__Action item__:
Every line in the data below that includes "pixels" belongs in the answer, copied as it stands.

━━━━━━━━━━━━━━━━━━━━━━━━━━━━━━

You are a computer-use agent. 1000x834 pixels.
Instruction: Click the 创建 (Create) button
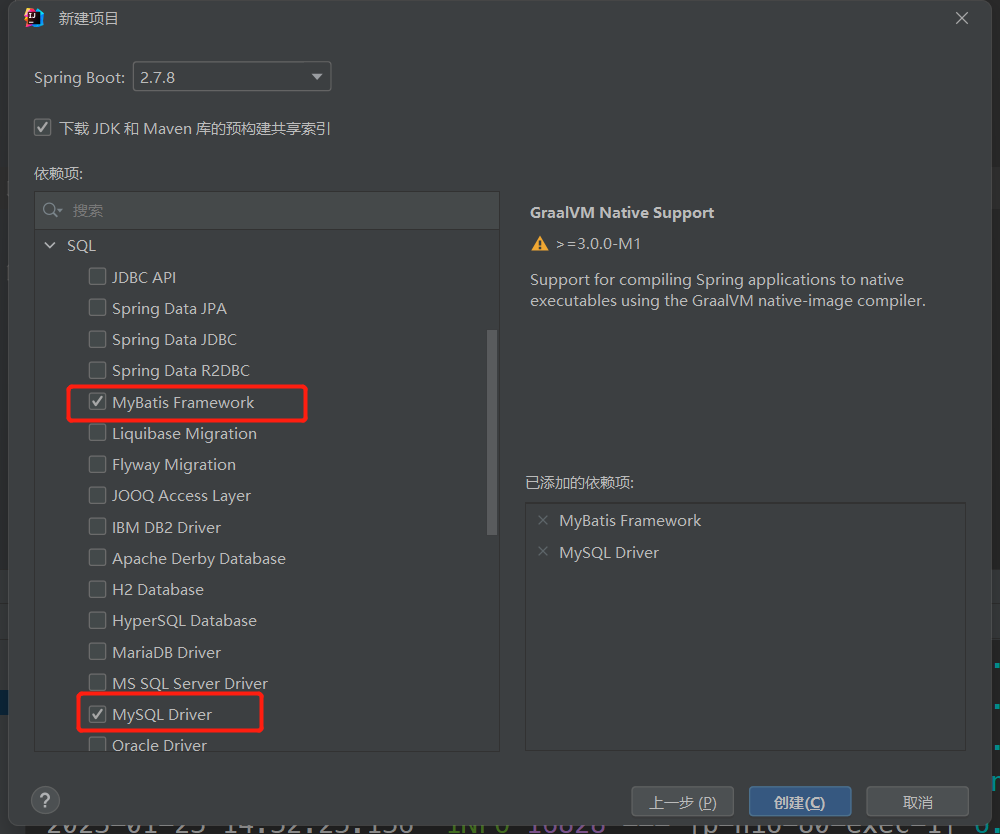(x=799, y=802)
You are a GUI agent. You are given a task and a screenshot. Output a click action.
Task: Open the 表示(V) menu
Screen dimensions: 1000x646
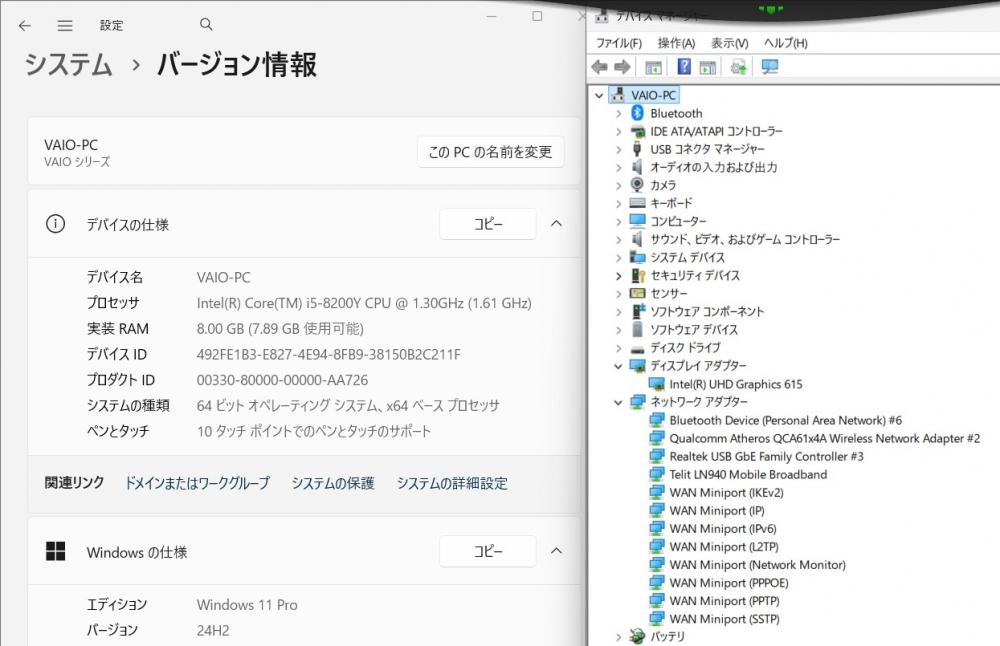729,43
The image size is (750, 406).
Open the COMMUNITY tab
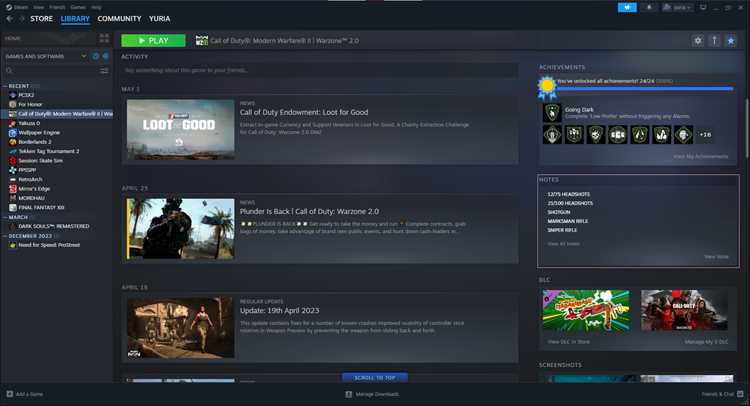click(119, 19)
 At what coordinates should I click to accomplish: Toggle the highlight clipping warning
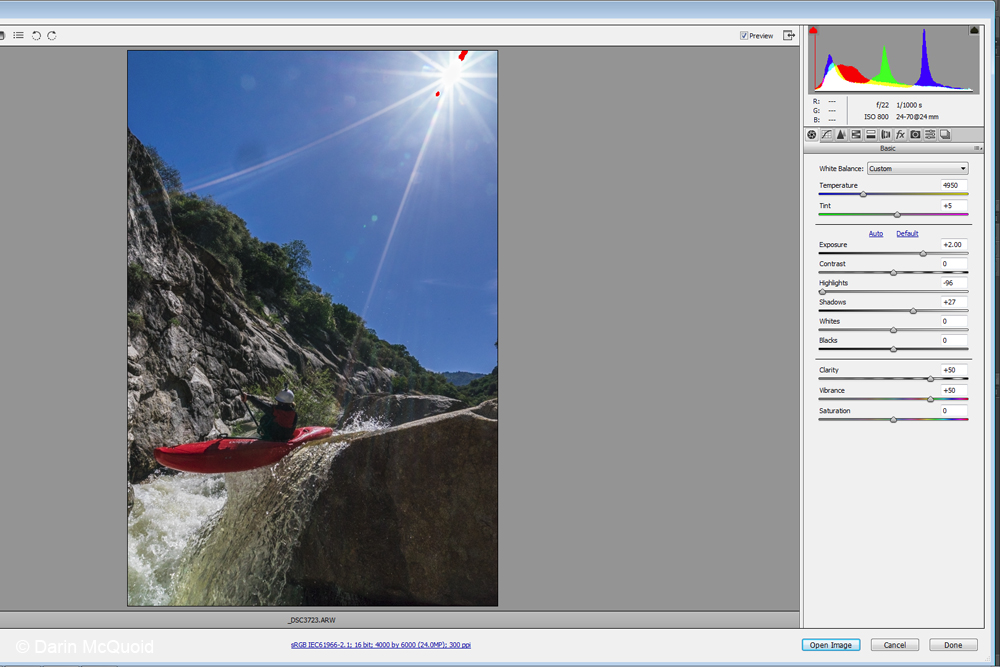[974, 31]
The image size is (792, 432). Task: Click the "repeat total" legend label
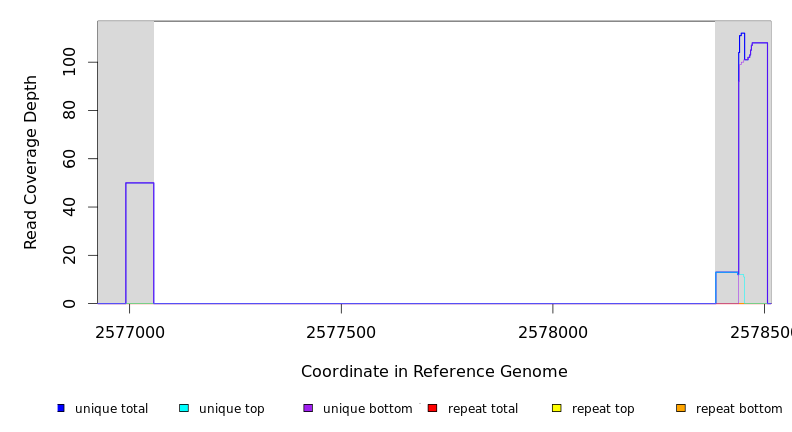click(483, 409)
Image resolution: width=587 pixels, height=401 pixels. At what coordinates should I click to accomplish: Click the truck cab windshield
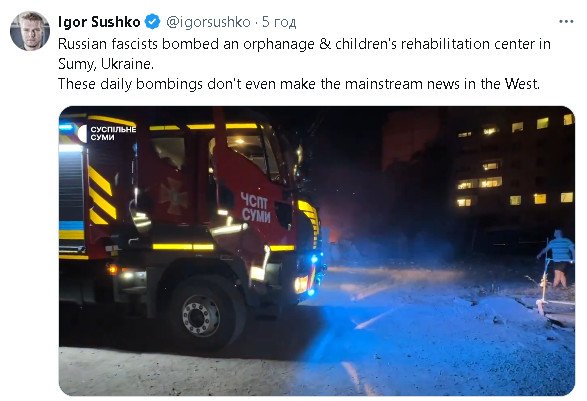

━━━━━━━━━━━━━━━━━━━━━━━━━━━━━━

__Task output__:
You are a computer-use agent. 1000x834 pixels.
Image resolution: width=587 pixels, height=401 pixels. At what coordinates should I click to accomplish: Click the truck cab windshield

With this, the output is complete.